## Short exercise A
Copy from the mailing list message, word for word, the passage starting at "On 3/23/23 09:36, Yu" and ending at "not expert ...".

All of lore.kernel.org
 help / color / mirror / Atom feed
From: Guoqing Jiang <guoqing.jiang@linux.dev>
To: Yu Kuai <yukuai1@huaweicloud.com>,
	logang@deltatee.com, pmenzel@molgen.mpg.de, agk@redhat.com,
	snitzer@kernel.org, song@kernel.org
Cc: linux-kernel@vger.kernel.org, linux-raid@vger.kernel.org,
	yi.zhang@huawei.com, yangerkun@huawei.com,
	Marc Smith <msmith626@gmail.com>,
	"yukuai (C)" <yukuai3@huawei.com>
Subject: Re: [PATCH -next 1/6] Revert "md: unlock mddev before reap sync_thread in action_store"
Date: Thu, 23 Mar 2023 11:50:48 +0800	[thread overview]
Message-ID: <3fc2a539-e4cc-e057-6cf0-da7b3953be6e@linux.dev> (raw)
In-Reply-To: <31e7f59e-579a-7812-632d-059ed0a6d441@huaweicloud.com>



On 3/23/23 09:36, Yu Kuai wrote:
> Hi,
>
> 在 2023/03/22 22:32, Guoqing Jiang 写道:
>>>> Could you explain how the same work can be re-queued? Isn't the 
>>>> PENDING_BIT
>>>> is already set in t3? I believe queue_work shouldn't do that per 
>>>> the comment
>>>> but I am not expert ...
>>>
>>> This is not related to workqueue, it is just because raid10
>>> reinitialize the work that is already queued, 
>>
>> I am trying to understand the possibility.
>>
>>> like I discribed later in t3:
>>>
>>> t2:
>>> md_check_recovery:
>>>  INIT_WORK -> clear pending
>>>  queue_work -> set pending
>>>   list_add_tail
>>> ...
>>>
>>> t3: -> work is still pending
>>> md_check_recovery:
>>>  INIT_WORK -> clear pending
>>>  queue_work -> set pending
>>>   list_add_tail -> list is corrupted
>>
>> First, t2 and t3 can't be run in parallel since reconfig_mutex must 
>> be held. And if sync_thread existed,
>> the second process would unregister and reap sync_thread which means 
>> the second process will
>> call INIT_WORK and queue_work again.

## Short exercise B
In the records, reproduce only the lines starting at the one containing "Click the X" and ending at the one containing "click(x=697, y=391)", replacing "icon" with "symbol" and leaving everything else unchanged. Omit the pictures.

## Supplied material
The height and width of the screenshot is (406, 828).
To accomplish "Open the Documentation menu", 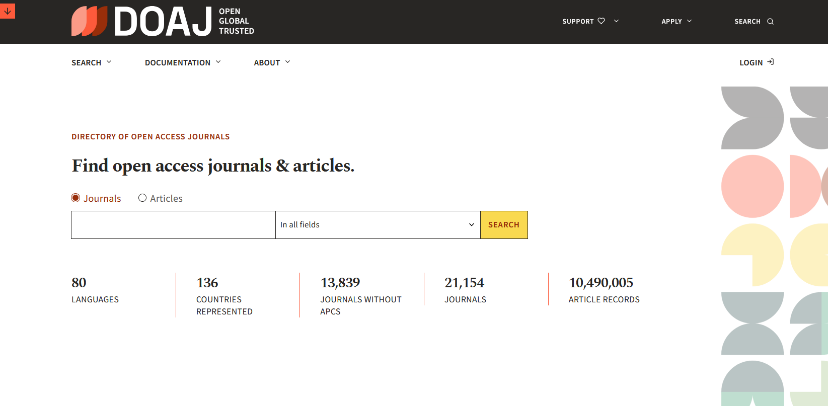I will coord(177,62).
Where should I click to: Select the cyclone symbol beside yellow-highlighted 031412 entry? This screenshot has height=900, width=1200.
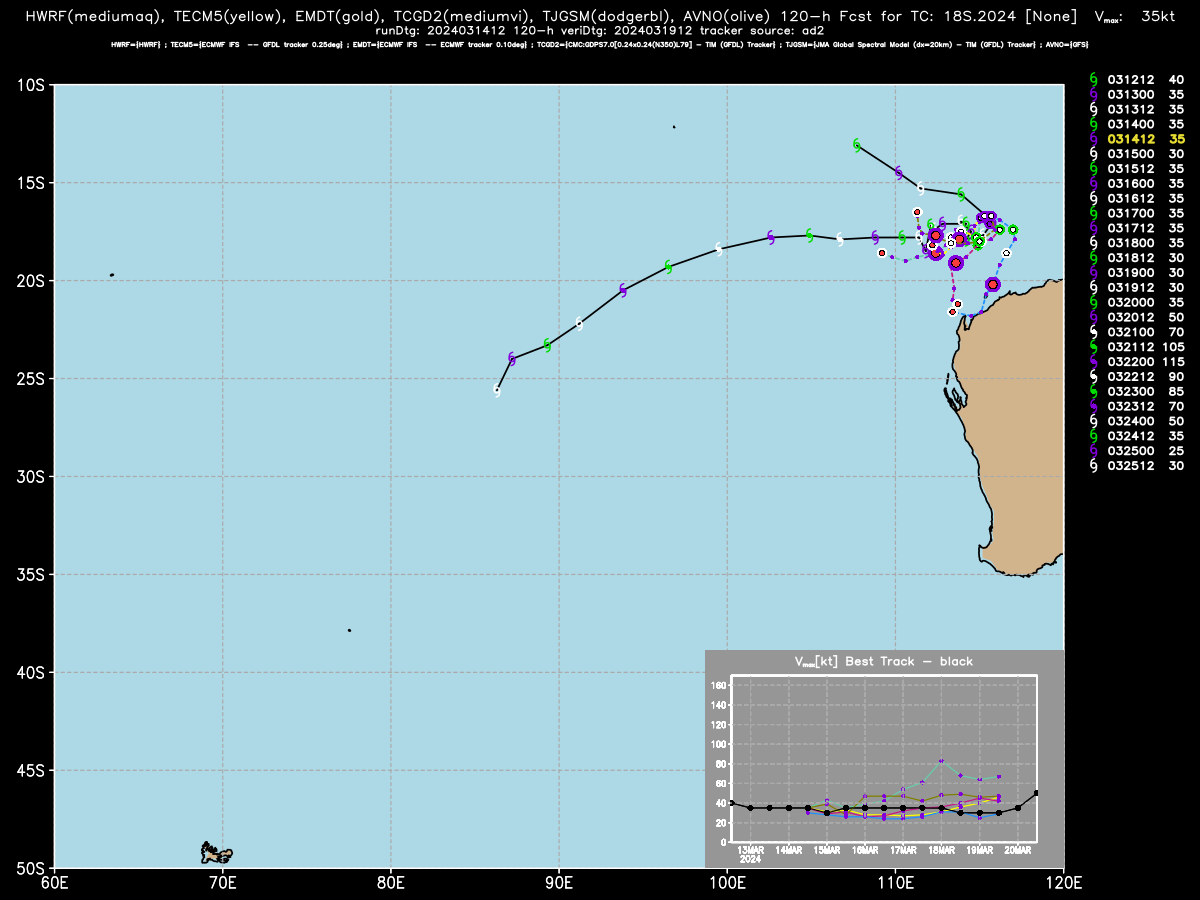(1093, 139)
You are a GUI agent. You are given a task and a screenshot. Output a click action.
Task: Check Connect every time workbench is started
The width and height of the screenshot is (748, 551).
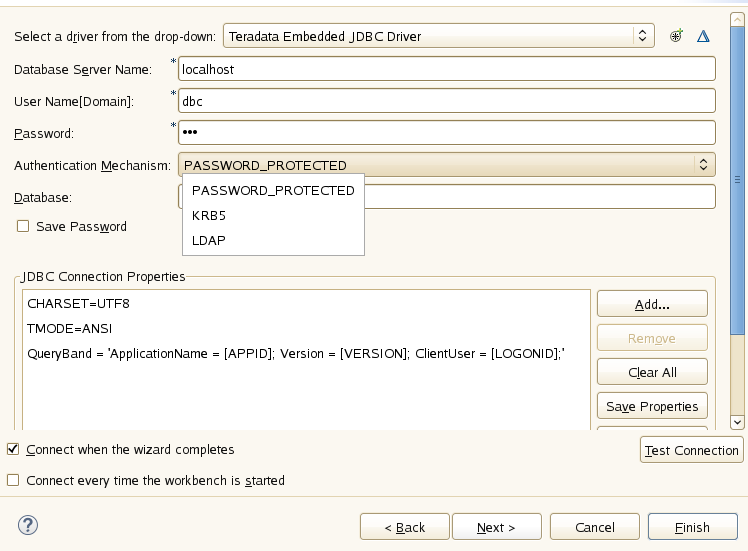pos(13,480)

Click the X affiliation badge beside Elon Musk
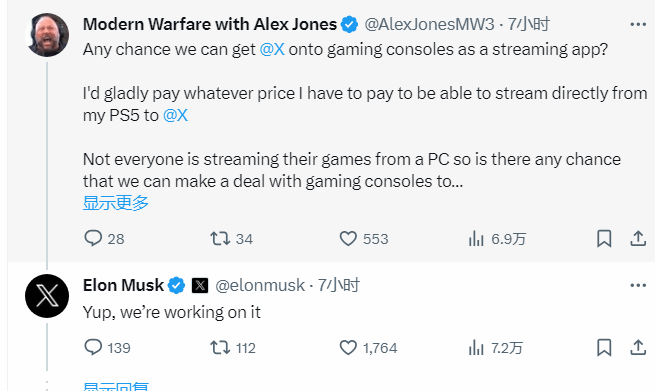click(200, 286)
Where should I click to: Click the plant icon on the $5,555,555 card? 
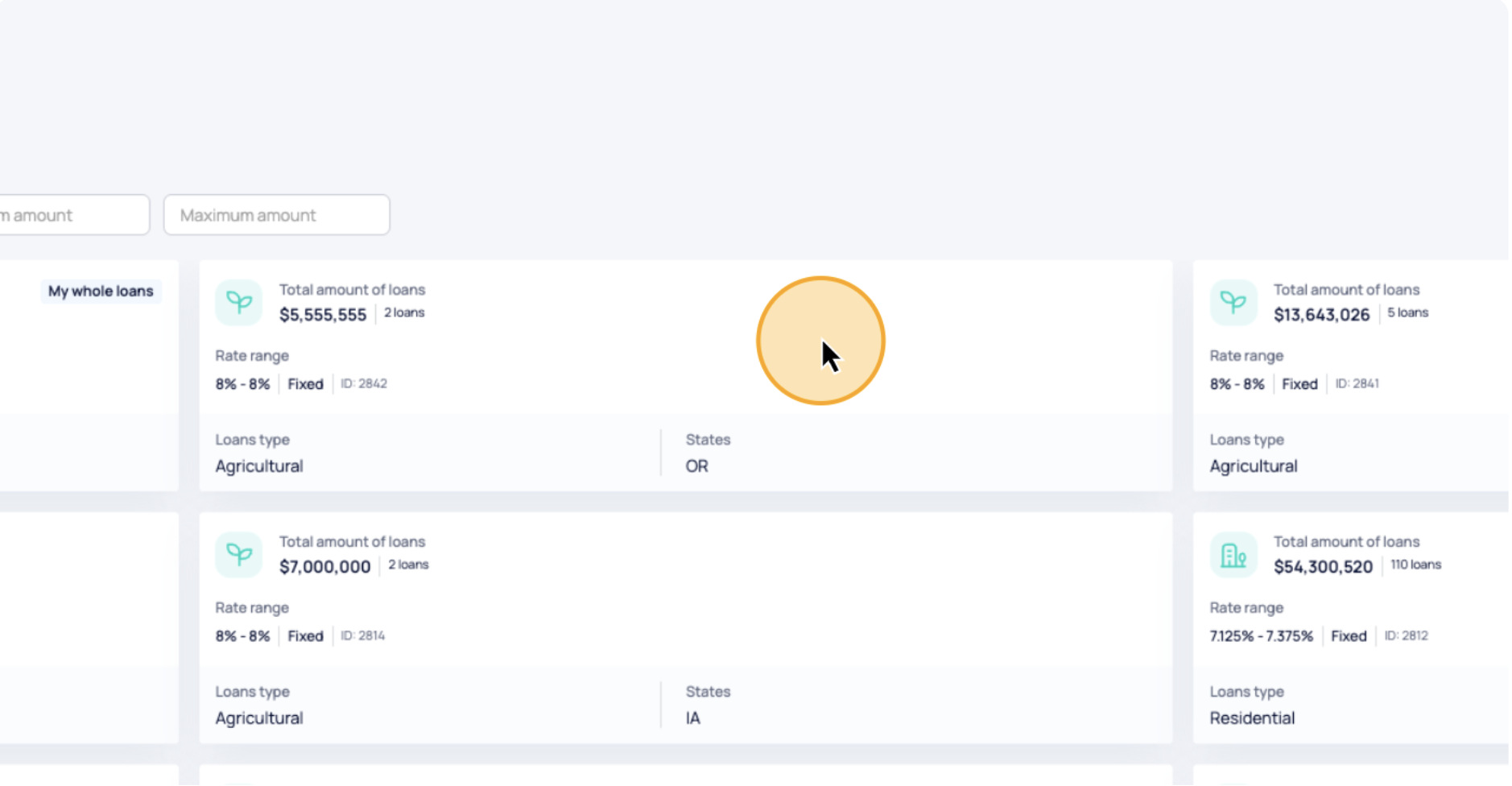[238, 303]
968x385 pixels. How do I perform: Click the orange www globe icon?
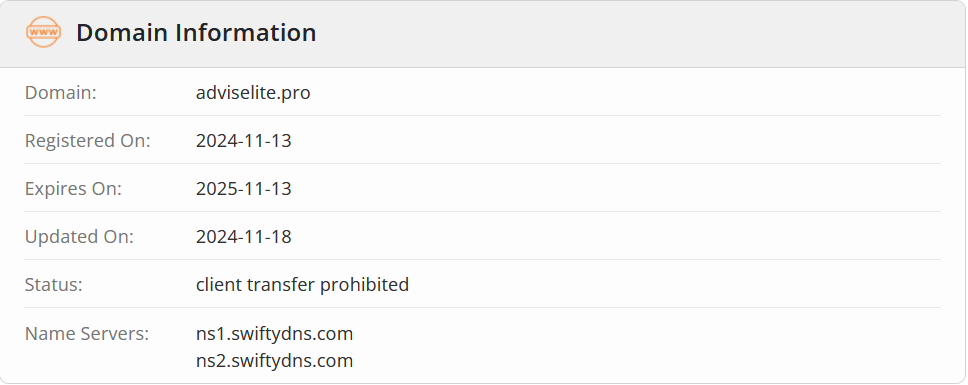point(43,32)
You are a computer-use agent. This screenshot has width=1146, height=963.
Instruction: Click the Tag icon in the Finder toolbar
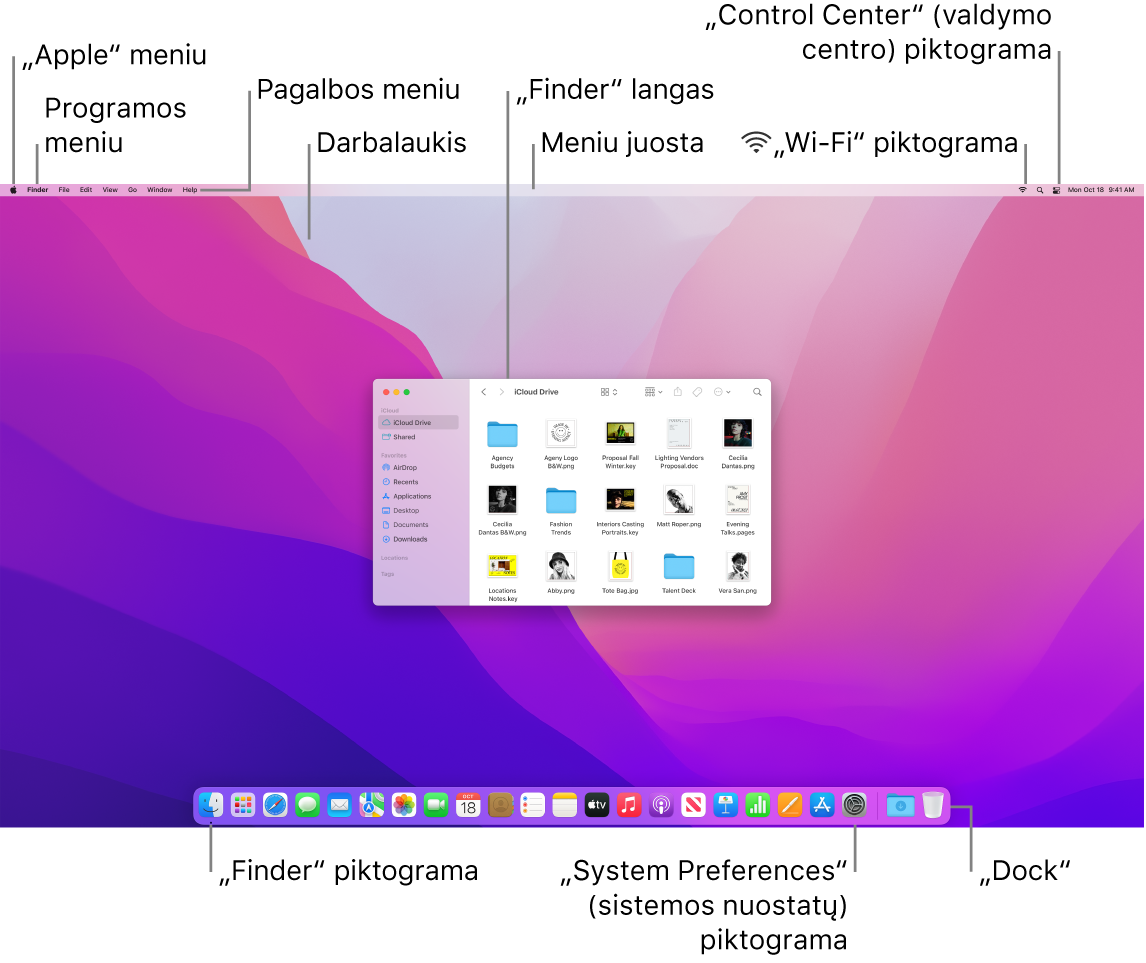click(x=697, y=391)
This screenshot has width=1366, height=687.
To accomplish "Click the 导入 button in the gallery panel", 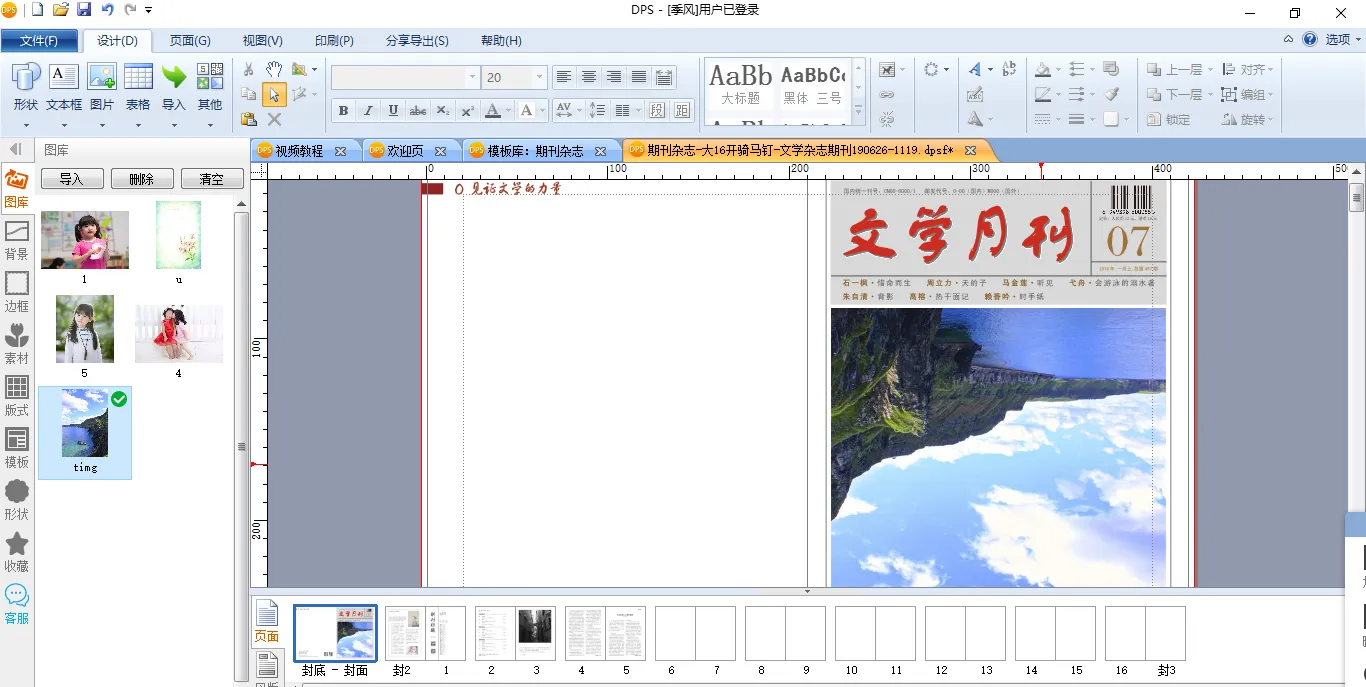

## Full response A
On 3/23/23 09:36, Yu Kuai wrote:
> Hi,
>
> 在 2023/03/22 22:32, Guoqing Jiang 写道:
>>>> Could you explain how the same work can be re-queued? Isn't the 
>>>> PENDING_BIT
>>>> is already set in t3? I believe queue_work shouldn't do that per 
>>>> the comment
>>>> but I am not expert ...

## Full response B
Click the X affiliation badge beside Elon Musk
click(200, 286)
Where should I click to: Click the plant symbol on the $5,555,555 card? 
[238, 303]
968x385 pixels. How do I perform: Click the orange www globe symbol?
point(43,32)
You are a computer-use agent. This screenshot has width=1146, height=963.
Instruction: Click the Tag symbol in the Finder toolbar
click(x=697, y=391)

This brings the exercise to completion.